(Records excerpted from a collection)
******
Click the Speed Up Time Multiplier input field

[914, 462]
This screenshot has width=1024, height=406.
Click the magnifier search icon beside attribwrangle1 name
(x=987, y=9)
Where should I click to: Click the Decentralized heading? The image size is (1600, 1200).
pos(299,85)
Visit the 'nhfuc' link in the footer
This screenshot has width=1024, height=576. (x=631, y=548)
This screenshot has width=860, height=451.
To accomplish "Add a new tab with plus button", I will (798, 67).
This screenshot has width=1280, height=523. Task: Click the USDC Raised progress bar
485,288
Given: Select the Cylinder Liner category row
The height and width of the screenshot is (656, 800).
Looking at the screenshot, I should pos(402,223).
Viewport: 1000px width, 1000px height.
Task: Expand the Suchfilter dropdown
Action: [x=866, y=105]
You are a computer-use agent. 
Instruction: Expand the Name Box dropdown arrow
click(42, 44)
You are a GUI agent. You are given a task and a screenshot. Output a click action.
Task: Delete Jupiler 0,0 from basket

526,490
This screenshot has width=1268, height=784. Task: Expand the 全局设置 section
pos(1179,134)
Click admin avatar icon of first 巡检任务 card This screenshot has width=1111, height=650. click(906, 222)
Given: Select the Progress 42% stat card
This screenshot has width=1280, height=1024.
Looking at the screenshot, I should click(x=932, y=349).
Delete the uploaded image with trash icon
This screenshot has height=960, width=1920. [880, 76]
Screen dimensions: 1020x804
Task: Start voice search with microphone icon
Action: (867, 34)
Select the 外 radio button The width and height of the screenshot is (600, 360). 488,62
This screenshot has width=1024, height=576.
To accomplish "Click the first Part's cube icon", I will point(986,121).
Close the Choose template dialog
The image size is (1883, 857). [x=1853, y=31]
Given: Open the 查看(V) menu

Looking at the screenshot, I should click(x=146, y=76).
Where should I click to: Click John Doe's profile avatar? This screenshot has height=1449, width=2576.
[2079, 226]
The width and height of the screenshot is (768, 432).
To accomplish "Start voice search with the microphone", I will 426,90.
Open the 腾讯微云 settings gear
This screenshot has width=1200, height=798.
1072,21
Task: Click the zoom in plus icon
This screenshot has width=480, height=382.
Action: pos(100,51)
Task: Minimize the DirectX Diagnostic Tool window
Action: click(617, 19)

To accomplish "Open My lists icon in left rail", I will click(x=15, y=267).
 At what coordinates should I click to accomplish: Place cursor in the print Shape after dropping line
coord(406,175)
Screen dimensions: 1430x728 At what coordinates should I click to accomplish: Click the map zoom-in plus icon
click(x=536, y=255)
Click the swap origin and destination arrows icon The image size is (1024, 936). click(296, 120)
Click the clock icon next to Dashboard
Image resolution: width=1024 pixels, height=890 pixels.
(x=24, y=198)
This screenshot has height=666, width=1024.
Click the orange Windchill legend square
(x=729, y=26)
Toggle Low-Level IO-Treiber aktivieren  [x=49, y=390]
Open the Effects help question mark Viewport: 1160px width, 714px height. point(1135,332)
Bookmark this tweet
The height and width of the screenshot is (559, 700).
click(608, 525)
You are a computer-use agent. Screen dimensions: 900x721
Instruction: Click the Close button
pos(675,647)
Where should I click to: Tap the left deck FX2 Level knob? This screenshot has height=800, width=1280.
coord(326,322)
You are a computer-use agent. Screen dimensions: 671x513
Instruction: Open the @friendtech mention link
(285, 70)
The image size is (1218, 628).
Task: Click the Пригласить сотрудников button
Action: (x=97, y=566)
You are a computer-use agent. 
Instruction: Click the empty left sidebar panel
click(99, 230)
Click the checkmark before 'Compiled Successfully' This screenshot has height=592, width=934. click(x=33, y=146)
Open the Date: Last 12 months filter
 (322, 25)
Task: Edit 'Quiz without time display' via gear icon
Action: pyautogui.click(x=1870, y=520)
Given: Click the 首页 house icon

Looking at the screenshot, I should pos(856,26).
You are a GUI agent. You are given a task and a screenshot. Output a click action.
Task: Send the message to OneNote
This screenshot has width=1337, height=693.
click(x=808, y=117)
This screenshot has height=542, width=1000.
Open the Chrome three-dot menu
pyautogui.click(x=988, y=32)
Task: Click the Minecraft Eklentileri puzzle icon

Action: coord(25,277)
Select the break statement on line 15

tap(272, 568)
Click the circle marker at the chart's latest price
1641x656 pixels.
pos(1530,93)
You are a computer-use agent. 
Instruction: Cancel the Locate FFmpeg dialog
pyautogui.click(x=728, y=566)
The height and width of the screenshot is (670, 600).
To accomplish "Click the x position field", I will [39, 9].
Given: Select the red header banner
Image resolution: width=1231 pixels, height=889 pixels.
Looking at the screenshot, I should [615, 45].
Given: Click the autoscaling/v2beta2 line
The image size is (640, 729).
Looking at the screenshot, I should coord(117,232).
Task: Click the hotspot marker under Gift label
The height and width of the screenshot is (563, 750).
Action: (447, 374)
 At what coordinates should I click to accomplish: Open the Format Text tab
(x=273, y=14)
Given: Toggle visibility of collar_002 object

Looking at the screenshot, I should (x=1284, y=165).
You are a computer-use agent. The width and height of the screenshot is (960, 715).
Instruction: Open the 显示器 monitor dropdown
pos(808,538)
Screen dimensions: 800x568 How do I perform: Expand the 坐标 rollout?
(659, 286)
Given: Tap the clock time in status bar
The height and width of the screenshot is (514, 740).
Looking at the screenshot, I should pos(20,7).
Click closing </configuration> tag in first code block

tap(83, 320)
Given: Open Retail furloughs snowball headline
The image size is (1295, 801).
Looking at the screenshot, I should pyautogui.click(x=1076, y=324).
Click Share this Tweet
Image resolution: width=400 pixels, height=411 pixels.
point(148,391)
******
| Problem requirements |
Write the data above out again in full, exactly.

| Answer to the exercise |
Click the Speed Up Time Multiplier input field

[914, 462]
This screenshot has width=1024, height=406.
Click the magnifier search icon beside attribwrangle1 name
(x=987, y=9)
Where should I click to: Click the Decentralized heading? The image size is (1600, 1200).
pos(299,85)
Visit the 'nhfuc' link in the footer
This screenshot has width=1024, height=576. (x=631, y=548)
This screenshot has width=860, height=451.
To accomplish "Add a new tab with plus button", I will (798, 67).
This screenshot has width=1280, height=523. Task: Click the USDC Raised progress bar
485,288
Given: Select the Cylinder Liner category row
The height and width of the screenshot is (656, 800).
Looking at the screenshot, I should pos(402,223).
Viewport: 1000px width, 1000px height.
Task: Expand the Suchfilter dropdown
Action: [x=866, y=105]
You are a computer-use agent. 
Instruction: Expand the Name Box dropdown arrow
click(42, 44)
You are a GUI agent. You are given a task and a screenshot. Output a click action.
Task: Delete Jupiler 0,0 from basket

526,490
This screenshot has width=1268, height=784. Task: Expand the 全局设置 section
pos(1179,134)
Click admin avatar icon of first 巡检任务 card This screenshot has width=1111, height=650. click(906, 222)
Given: Select the Progress 42% stat card
This screenshot has width=1280, height=1024.
Looking at the screenshot, I should click(x=932, y=349).
Delete the uploaded image with trash icon
This screenshot has height=960, width=1920. [880, 76]
Screen dimensions: 1020x804
Task: Start voice search with microphone icon
Action: (867, 34)
Select the 外 radio button The width and height of the screenshot is (600, 360). 488,62
This screenshot has width=1024, height=576.
To accomplish "Click the first Part's cube icon", I will point(986,121).
Close the Choose template dialog
The image size is (1883, 857). [x=1853, y=31]
Given: Open the 查看(V) menu

Looking at the screenshot, I should click(x=146, y=76).
Where should I click to: Click John Doe's profile avatar? This screenshot has height=1449, width=2576.
[2079, 226]
The width and height of the screenshot is (768, 432).
To accomplish "Start voice search with the microphone", I will 426,90.
Open the 腾讯微云 settings gear
This screenshot has width=1200, height=798.
1072,21
Task: Click the zoom in plus icon
This screenshot has width=480, height=382.
Action: pos(100,51)
Task: Minimize the DirectX Diagnostic Tool window
Action: click(617, 19)

To accomplish "Open My lists icon in left rail", I will click(x=15, y=267).
 At what coordinates should I click to accomplish: Place cursor in the print Shape after dropping line
coord(406,175)
Screen dimensions: 1430x728 At what coordinates should I click to accomplish: Click the map zoom-in plus icon
click(x=536, y=255)
Click the swap origin and destination arrows icon The image size is (1024, 936). click(296, 120)
Click the clock icon next to Dashboard
Image resolution: width=1024 pixels, height=890 pixels.
(x=24, y=198)
This screenshot has height=666, width=1024.
Click the orange Windchill legend square
(x=729, y=26)
Toggle Low-Level IO-Treiber aktivieren  [x=49, y=390]
Open the Effects help question mark Viewport: 1160px width, 714px height. point(1135,332)
Bookmark this tweet
The height and width of the screenshot is (559, 700).
click(608, 525)
You are a computer-use agent. Screen dimensions: 900x721
Instruction: Click the Close button
pos(675,647)
Where should I click to: Tap the left deck FX2 Level knob? This screenshot has height=800, width=1280.
coord(326,322)
You are a computer-use agent. Screen dimensions: 671x513
Instruction: Open the @friendtech mention link
(285, 70)
The image size is (1218, 628).
Task: Click the Пригласить сотрудников button
Action: (x=97, y=566)
You are a computer-use agent. 
Instruction: Click the empty left sidebar panel
click(99, 230)
Click the checkmark before 'Compiled Successfully' This screenshot has height=592, width=934. click(x=33, y=146)
Open the Date: Last 12 months filter
 (322, 25)
Task: Edit 'Quiz without time display' via gear icon
Action: pyautogui.click(x=1870, y=520)
Given: Click the 首页 house icon

Looking at the screenshot, I should pos(856,26).
You are a GUI agent. You are given a task and a screenshot. Output a click action.
Task: Send the message to OneNote
This screenshot has width=1337, height=693.
click(x=808, y=117)
This screenshot has height=542, width=1000.
Open the Chrome three-dot menu
pyautogui.click(x=988, y=32)
Task: Click the Minecraft Eklentileri puzzle icon

Action: coord(25,277)
Select the break statement on line 15

tap(272, 568)
Click the circle marker at the chart's latest price
1641x656 pixels.
pos(1530,93)
You are a computer-use agent. 
Instruction: Cancel the Locate FFmpeg dialog
pyautogui.click(x=728, y=566)
The height and width of the screenshot is (670, 600).
To accomplish "Click the x position field", I will [39, 9].
Given: Select the red header banner
Image resolution: width=1231 pixels, height=889 pixels.
Looking at the screenshot, I should [615, 45].
Given: Click the autoscaling/v2beta2 line
The image size is (640, 729).
Looking at the screenshot, I should coord(117,232).
Task: Click the hotspot marker under Gift label
The height and width of the screenshot is (563, 750).
Action: (447, 374)
 At what coordinates should I click to accomplish: Open the Format Text tab
(x=273, y=14)
Given: Toggle visibility of collar_002 object

Looking at the screenshot, I should (x=1284, y=165).
You are a computer-use agent. The width and height of the screenshot is (960, 715).
Instruction: Open the 显示器 monitor dropdown
pos(808,538)
Screen dimensions: 800x568 How do I perform: Expand the 坐标 rollout?
(659, 286)
Given: Tap the clock time in status bar
The height and width of the screenshot is (514, 740).
Looking at the screenshot, I should pos(20,7).
Click closing </configuration> tag in first code block

tap(83, 320)
Given: Open Retail furloughs snowball headline
The image size is (1295, 801).
Looking at the screenshot, I should pyautogui.click(x=1076, y=324).
Click Share this Tweet
Image resolution: width=400 pixels, height=411 pixels.
point(148,391)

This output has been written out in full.